Wednesday’s deaths brought the total number of deaths at protests this month to seven.
The first victim on Wednesday, Carlos Moreno, was not taking part in the demonstration but was shot when government supporters approached an opposition gathering and opened fire, witnesses told Reuters. Moreno, who was three days from his 18th birthday, was shot in the head, and later died in the hospital.
Hours later, university student Paola Ramírez died in the opposition stronghold of San Cristóbal, after she and her boyfriend, were shot at by a group of men as they left a protest.
“We were on a motorbike and they were following us, shooting,” her boyfriend told Reuters. “I left her on a block where she was going to find her sister and I went to hide the bike. I heard shots and when I arrived she was on the ground. I tried to protect her as much as I could,” he said.
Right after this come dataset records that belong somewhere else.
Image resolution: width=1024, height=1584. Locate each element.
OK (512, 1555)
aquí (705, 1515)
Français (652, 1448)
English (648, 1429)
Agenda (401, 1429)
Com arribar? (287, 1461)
State TV images showed red-shirted government loyalists on the rival march “to defend the homeland”.
But their numbers were far exceeded by the tens of thousands who joined protests across Venezuela to express their anger and frustration at an administration that has led the country with the planet’s biggest oil supplies into the world’s deepest economic recession.
Banners reading “No more dictatorship” highlighted the steady erosion of democracy. In the past month, the supreme court attempted to circumvent Congress’s legislative powers – a power grab which was subsequently reversed, while opposition figurehead Capriles was banned from running for office for 15 years.